Prompt: Using the records below, give again exactly the lines from the line that contains "Open headline Распродажа софта для CS:GO" through the line that contains "You are a computer-use agent. Screen", both ends included, and only those.

::: Data for this exercise :::

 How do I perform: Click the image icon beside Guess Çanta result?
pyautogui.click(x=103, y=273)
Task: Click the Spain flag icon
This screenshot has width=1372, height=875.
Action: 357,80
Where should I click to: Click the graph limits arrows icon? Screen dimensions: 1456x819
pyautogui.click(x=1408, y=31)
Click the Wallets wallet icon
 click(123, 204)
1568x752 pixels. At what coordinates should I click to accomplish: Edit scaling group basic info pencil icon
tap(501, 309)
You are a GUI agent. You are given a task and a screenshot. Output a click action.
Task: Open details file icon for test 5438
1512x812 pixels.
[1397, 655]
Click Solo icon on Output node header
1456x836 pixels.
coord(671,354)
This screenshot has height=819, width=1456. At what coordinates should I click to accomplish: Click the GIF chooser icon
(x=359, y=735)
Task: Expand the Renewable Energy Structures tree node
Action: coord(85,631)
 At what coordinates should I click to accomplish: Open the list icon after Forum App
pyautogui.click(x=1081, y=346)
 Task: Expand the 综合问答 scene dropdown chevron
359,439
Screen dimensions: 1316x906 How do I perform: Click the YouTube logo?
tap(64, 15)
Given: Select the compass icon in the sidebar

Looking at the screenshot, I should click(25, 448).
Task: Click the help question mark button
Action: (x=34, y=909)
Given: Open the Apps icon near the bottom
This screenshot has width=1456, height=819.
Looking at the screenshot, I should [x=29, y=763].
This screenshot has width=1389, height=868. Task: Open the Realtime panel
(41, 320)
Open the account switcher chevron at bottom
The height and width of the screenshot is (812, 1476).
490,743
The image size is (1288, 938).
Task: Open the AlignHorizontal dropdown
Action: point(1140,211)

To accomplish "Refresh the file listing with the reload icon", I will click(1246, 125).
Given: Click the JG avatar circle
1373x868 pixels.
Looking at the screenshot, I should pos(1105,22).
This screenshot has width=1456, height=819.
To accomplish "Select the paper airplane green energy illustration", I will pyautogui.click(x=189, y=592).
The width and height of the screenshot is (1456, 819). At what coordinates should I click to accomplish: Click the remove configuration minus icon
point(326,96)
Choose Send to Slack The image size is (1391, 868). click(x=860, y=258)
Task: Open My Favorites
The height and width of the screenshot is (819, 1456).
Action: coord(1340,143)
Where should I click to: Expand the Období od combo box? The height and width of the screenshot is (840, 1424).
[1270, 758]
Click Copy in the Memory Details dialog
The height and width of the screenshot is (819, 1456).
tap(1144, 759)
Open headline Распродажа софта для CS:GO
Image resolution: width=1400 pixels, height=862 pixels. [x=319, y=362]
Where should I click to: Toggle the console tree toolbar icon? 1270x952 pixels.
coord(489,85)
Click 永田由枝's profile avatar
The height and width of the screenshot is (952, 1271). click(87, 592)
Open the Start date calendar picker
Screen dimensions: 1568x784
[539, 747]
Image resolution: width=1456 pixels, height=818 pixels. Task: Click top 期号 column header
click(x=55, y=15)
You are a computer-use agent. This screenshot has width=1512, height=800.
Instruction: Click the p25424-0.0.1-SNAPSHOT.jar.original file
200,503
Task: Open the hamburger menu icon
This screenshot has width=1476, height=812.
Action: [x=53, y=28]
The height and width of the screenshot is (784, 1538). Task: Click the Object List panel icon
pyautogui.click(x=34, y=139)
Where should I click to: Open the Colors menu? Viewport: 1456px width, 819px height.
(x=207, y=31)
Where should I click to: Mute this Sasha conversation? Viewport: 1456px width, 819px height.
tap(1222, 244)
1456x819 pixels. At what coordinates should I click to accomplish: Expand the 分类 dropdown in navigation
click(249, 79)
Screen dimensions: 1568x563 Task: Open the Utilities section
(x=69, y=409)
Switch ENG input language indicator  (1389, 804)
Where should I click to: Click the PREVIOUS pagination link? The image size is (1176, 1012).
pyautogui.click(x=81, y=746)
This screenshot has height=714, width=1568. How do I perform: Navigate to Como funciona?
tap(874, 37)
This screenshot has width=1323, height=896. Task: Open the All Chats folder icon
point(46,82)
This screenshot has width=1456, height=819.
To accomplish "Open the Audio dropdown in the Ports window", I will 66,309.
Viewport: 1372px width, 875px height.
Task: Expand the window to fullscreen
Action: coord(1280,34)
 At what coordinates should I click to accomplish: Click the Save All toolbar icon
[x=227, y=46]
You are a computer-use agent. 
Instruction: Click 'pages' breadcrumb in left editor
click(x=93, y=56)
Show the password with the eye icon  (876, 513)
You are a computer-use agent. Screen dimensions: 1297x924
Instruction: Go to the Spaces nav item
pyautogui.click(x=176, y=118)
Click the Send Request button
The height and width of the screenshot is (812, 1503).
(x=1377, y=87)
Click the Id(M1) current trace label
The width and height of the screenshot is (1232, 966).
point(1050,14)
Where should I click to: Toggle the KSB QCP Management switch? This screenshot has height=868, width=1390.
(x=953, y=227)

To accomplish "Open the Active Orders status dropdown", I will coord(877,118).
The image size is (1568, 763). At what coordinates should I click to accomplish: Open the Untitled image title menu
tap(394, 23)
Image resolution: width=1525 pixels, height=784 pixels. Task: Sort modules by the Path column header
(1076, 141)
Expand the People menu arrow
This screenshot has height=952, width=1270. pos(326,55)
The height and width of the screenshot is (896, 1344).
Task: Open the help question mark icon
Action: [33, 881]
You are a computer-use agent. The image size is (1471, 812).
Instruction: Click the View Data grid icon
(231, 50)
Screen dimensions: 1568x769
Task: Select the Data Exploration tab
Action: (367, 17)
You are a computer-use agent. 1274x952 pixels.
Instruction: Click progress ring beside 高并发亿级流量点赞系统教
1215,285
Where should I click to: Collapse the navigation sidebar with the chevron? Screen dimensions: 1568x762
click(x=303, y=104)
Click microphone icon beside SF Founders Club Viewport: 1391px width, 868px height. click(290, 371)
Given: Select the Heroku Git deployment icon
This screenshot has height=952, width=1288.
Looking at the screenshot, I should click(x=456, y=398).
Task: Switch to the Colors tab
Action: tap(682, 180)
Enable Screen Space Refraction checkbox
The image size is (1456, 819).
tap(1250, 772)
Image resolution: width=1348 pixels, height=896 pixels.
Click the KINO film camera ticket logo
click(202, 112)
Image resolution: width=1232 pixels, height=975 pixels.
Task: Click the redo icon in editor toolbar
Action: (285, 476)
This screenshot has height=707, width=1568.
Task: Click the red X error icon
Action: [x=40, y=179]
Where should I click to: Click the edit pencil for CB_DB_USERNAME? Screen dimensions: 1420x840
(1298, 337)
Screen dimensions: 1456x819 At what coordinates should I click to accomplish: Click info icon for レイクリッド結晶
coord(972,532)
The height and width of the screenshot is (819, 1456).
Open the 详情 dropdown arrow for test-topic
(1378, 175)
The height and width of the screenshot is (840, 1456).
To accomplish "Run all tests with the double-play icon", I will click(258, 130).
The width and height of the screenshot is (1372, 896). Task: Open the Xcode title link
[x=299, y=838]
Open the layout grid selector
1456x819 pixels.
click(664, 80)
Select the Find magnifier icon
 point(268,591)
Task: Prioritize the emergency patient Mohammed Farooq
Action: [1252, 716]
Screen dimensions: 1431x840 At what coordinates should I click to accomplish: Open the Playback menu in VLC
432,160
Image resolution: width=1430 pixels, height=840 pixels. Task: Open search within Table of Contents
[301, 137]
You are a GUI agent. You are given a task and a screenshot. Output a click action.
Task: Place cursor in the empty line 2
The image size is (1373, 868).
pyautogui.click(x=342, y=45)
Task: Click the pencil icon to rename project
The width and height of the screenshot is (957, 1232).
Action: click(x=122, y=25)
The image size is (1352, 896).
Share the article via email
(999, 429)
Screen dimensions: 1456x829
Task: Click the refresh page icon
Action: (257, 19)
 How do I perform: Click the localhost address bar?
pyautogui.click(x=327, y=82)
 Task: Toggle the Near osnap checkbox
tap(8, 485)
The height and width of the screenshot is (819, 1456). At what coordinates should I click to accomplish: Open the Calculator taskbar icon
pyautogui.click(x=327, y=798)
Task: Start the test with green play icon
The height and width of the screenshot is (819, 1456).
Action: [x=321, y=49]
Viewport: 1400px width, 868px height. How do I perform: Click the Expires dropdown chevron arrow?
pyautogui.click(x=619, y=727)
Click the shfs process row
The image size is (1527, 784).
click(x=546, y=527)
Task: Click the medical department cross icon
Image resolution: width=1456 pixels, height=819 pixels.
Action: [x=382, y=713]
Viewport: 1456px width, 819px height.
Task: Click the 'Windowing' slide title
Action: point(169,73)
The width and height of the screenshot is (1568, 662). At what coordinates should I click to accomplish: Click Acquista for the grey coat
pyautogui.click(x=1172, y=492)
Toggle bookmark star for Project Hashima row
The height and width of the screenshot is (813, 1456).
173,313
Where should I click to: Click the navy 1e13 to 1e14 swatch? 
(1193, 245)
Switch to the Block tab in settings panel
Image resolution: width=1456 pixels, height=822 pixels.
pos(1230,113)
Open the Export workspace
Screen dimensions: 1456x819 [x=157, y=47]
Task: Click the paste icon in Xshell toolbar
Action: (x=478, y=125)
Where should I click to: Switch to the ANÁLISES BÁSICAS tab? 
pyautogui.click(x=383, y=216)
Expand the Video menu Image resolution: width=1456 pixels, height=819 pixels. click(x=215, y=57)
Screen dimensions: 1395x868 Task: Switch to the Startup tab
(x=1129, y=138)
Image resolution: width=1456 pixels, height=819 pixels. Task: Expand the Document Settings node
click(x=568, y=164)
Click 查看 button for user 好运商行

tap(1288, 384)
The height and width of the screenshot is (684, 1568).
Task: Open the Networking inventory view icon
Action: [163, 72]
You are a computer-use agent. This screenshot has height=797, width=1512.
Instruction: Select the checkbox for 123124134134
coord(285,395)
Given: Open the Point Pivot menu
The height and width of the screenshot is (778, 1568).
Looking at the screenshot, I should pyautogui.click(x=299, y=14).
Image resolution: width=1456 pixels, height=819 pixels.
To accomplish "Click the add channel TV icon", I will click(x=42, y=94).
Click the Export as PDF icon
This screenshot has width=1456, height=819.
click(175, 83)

:::

Answer to the exercise:
Open headline Распродажа софта для CS:GO
Image resolution: width=1400 pixels, height=862 pixels. [x=319, y=362]
Where should I click to: Toggle the console tree toolbar icon? 1270x952 pixels.
coord(489,85)
Click 永田由枝's profile avatar
The height and width of the screenshot is (952, 1271). click(87, 592)
Open the Start date calendar picker
Screen dimensions: 1568x784
[539, 747]
Image resolution: width=1456 pixels, height=818 pixels. Task: Click top 期号 column header
click(x=55, y=15)
You are a computer-use agent. This screenshot has width=1512, height=800.
Instruction: Click the p25424-0.0.1-SNAPSHOT.jar.original file
200,503
Task: Open the hamburger menu icon
This screenshot has width=1476, height=812.
Action: [x=53, y=28]
The height and width of the screenshot is (784, 1538). Task: Click the Object List panel icon
pyautogui.click(x=34, y=139)
Where should I click to: Open the Colors menu? Viewport: 1456px width, 819px height.
(x=207, y=31)
Where should I click to: Mute this Sasha conversation? Viewport: 1456px width, 819px height.
tap(1222, 244)
1456x819 pixels. At what coordinates should I click to accomplish: Expand the 分类 dropdown in navigation
click(249, 79)
Screen dimensions: 1568x563 Task: Open the Utilities section
(x=69, y=409)
Switch ENG input language indicator  (1389, 804)
Where should I click to: Click the PREVIOUS pagination link? The image size is (1176, 1012).
pyautogui.click(x=81, y=746)
This screenshot has height=714, width=1568. How do I perform: Navigate to Como funciona?
tap(874, 37)
This screenshot has width=1323, height=896. Task: Open the All Chats folder icon
point(46,82)
This screenshot has width=1456, height=819.
To accomplish "Open the Audio dropdown in the Ports window", I will 66,309.
Viewport: 1372px width, 875px height.
Task: Expand the window to fullscreen
Action: coord(1280,34)
 At what coordinates should I click to accomplish: Click the Save All toolbar icon
[x=227, y=46]
You are a computer-use agent. 
Instruction: Click 'pages' breadcrumb in left editor
click(x=93, y=56)
Show the password with the eye icon  (876, 513)
You are a computer-use agent. Screen dimensions: 1297x924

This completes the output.